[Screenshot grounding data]
*** Block opens ***
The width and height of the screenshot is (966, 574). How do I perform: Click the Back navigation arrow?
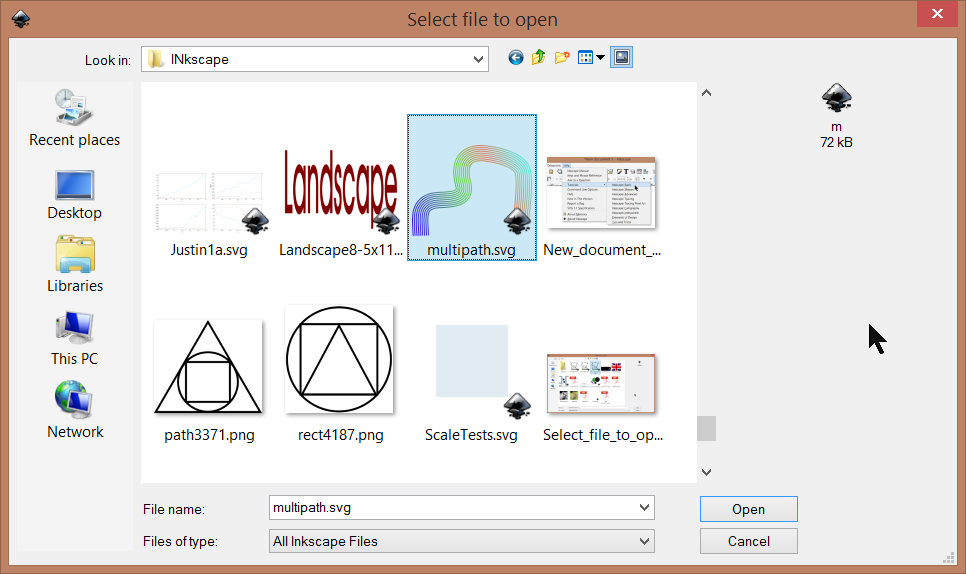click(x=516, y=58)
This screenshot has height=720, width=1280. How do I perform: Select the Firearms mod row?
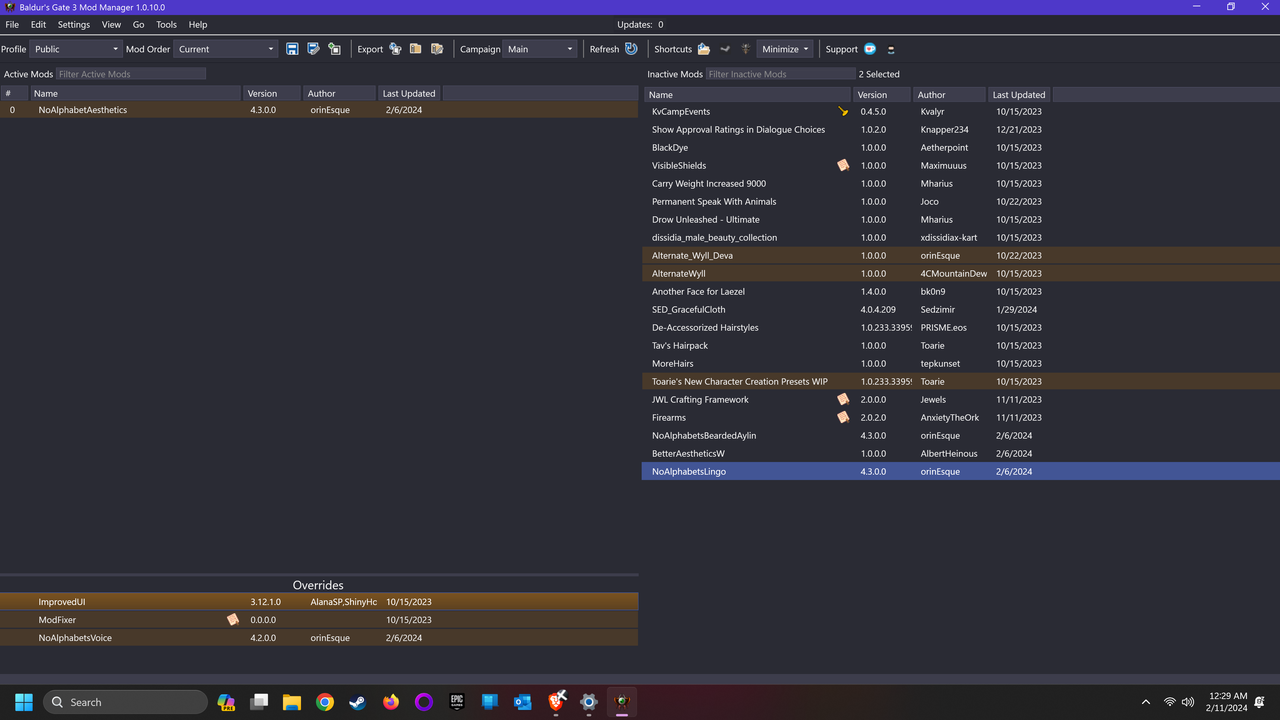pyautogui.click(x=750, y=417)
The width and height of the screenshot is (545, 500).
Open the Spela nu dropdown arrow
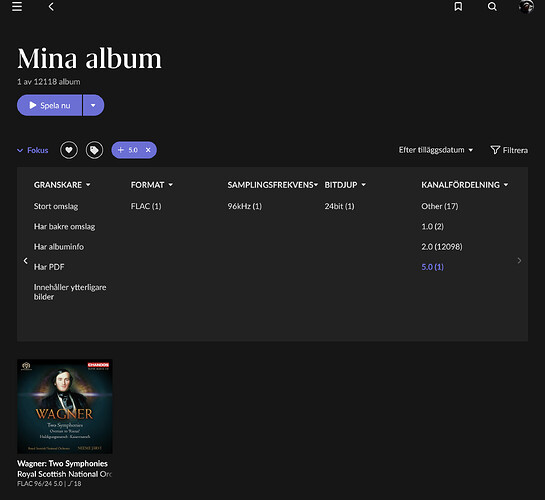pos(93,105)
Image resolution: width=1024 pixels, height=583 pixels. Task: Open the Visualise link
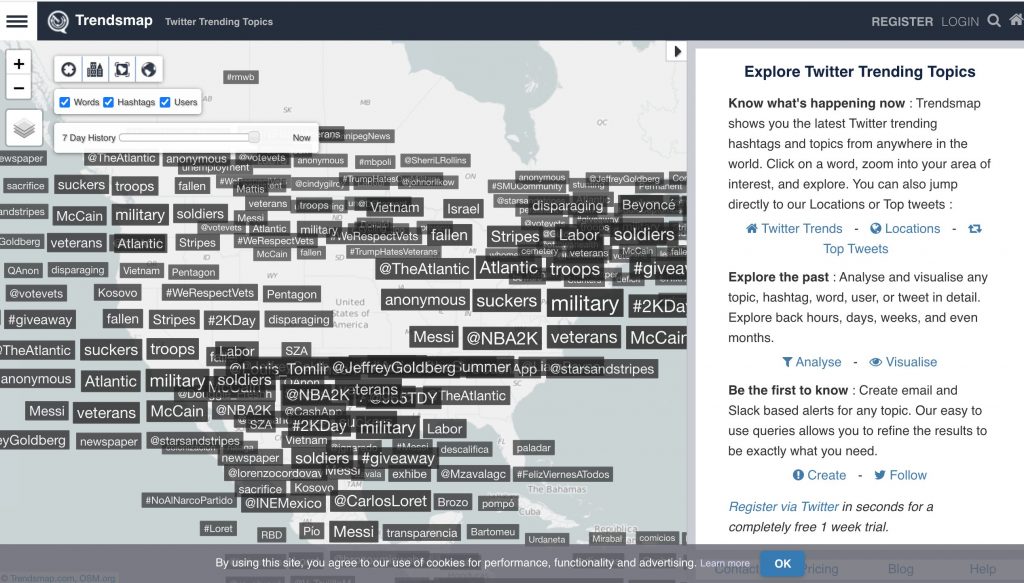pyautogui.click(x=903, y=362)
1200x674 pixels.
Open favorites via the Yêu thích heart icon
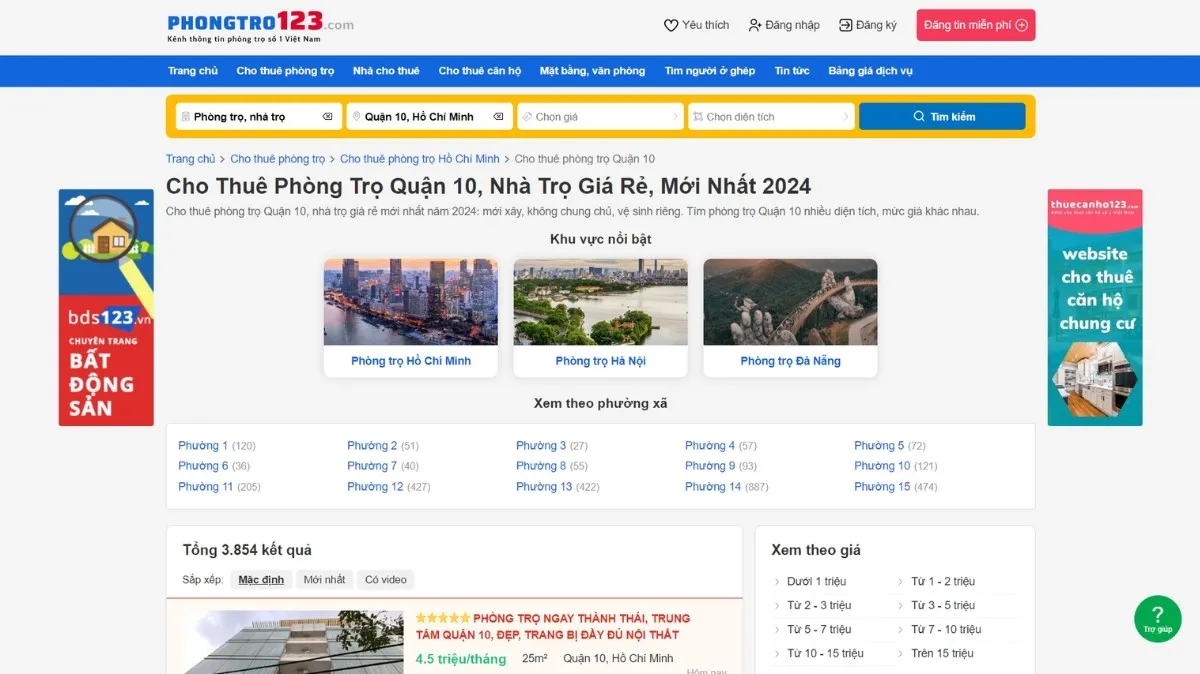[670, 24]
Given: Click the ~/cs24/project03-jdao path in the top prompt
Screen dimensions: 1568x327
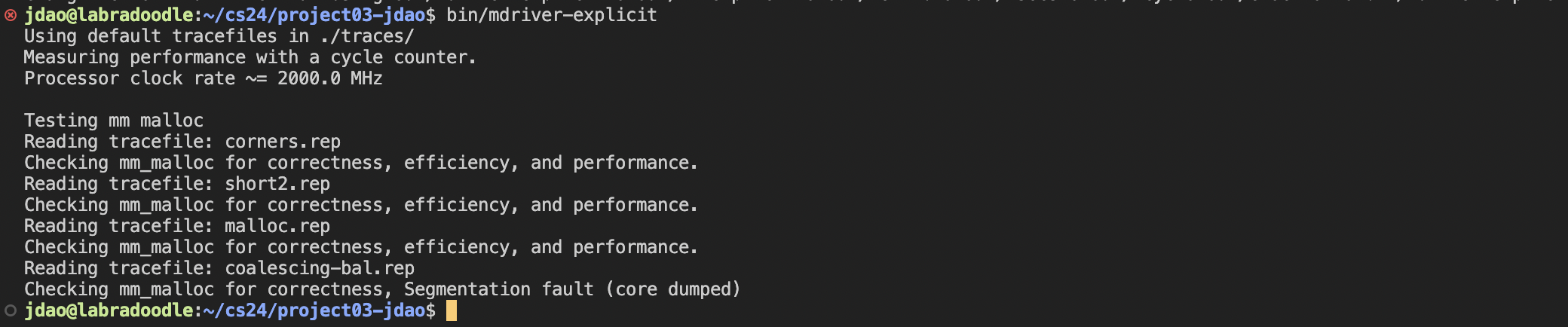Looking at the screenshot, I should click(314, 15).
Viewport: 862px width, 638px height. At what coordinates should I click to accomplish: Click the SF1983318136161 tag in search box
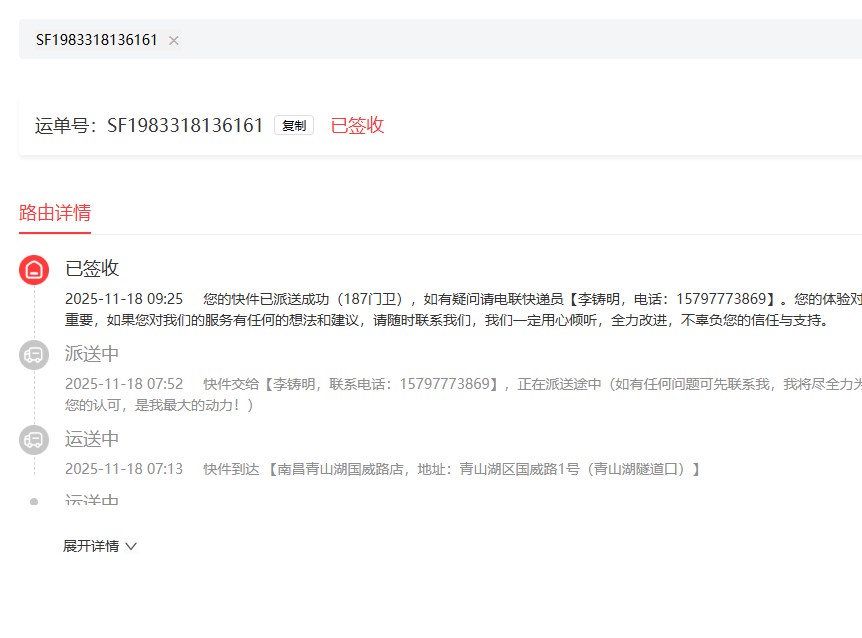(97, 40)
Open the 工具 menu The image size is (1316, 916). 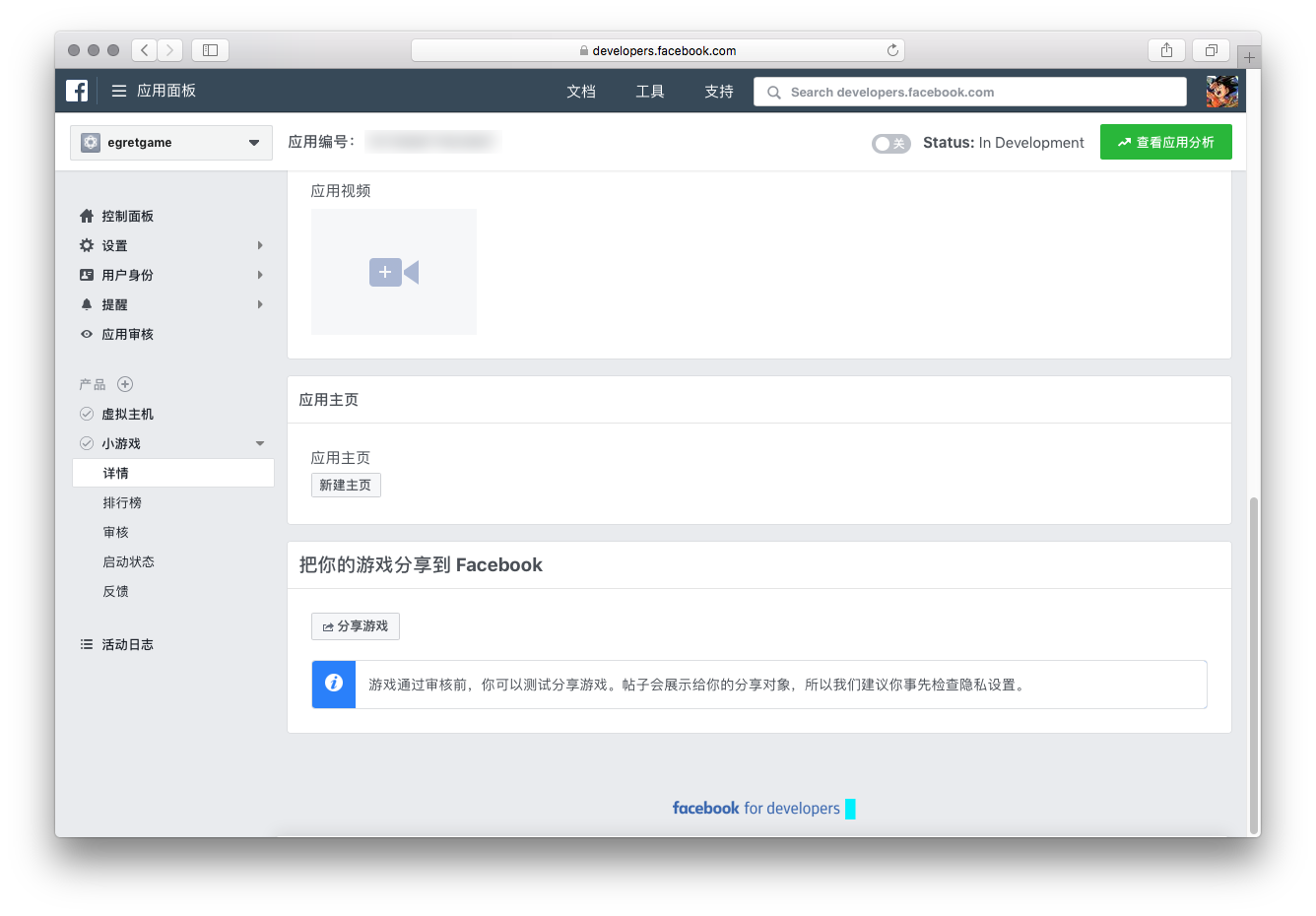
*** Block closes ***
About this task: Retype the lines exactly. Begin at the one that holds "Open favorites via the Yêu thích heart icon", stop at the last line of the entries above, and drop the pictures.

Answer for the task:
Open favorites via the Yêu thích heart icon
[670, 24]
Given: Click the ~/cs24/project03-jdao path in the top prompt
Screen dimensions: 1568x327
Looking at the screenshot, I should click(314, 15).
Viewport: 862px width, 638px height. At what coordinates should I click to accomplish: Click the SF1983318136161 tag in search box
(97, 40)
Open the 工具 menu The image size is (1316, 916). 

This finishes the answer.